Written exercise
Find every line in the entries below that contains the word "Task", and copy each of those lines.

■ ■ ■

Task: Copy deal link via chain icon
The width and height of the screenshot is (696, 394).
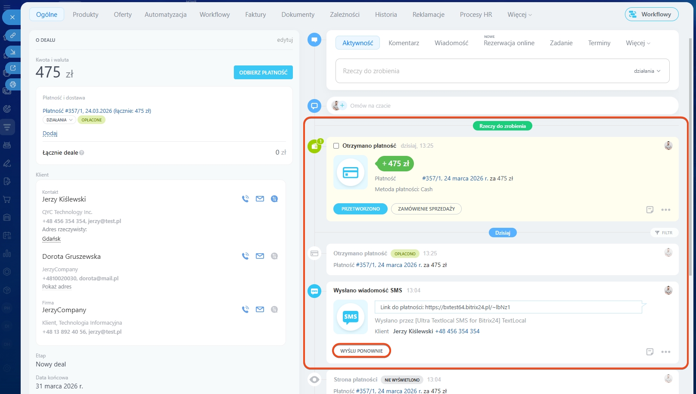Action: pyautogui.click(x=13, y=35)
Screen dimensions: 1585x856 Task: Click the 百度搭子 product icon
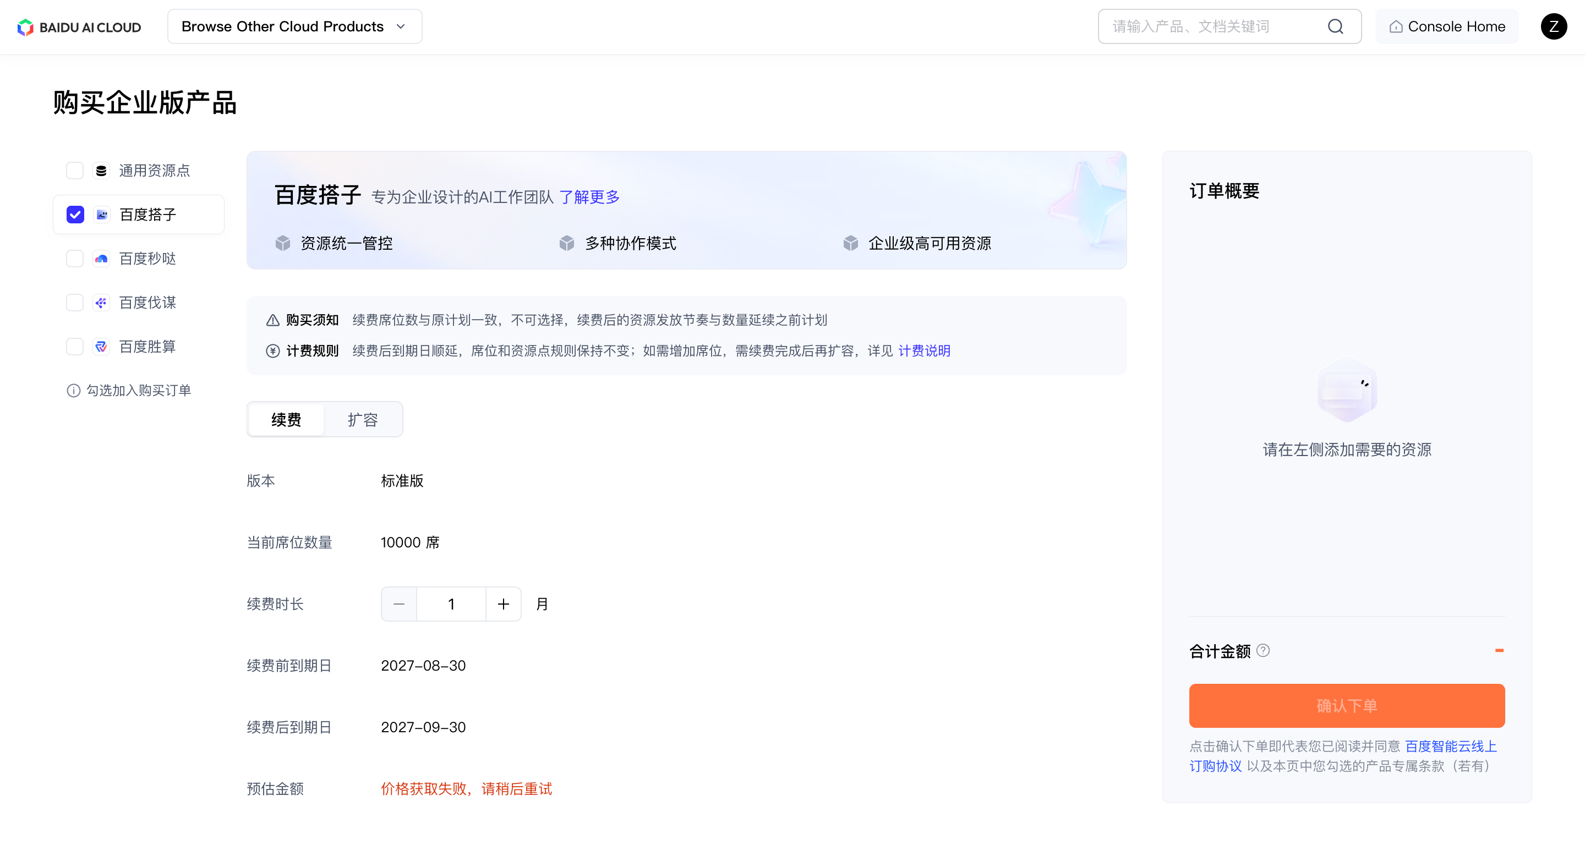pos(102,215)
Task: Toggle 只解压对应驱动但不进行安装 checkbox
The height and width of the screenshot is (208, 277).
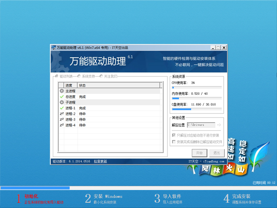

■ ■ ■

Full answer
Task: Copy deal link via chain icon
Screen dimensions: 1585x856 Task: Click the 百度搭子 product icon
Task: Toggle 只解压对应驱动但不进行安装 checkbox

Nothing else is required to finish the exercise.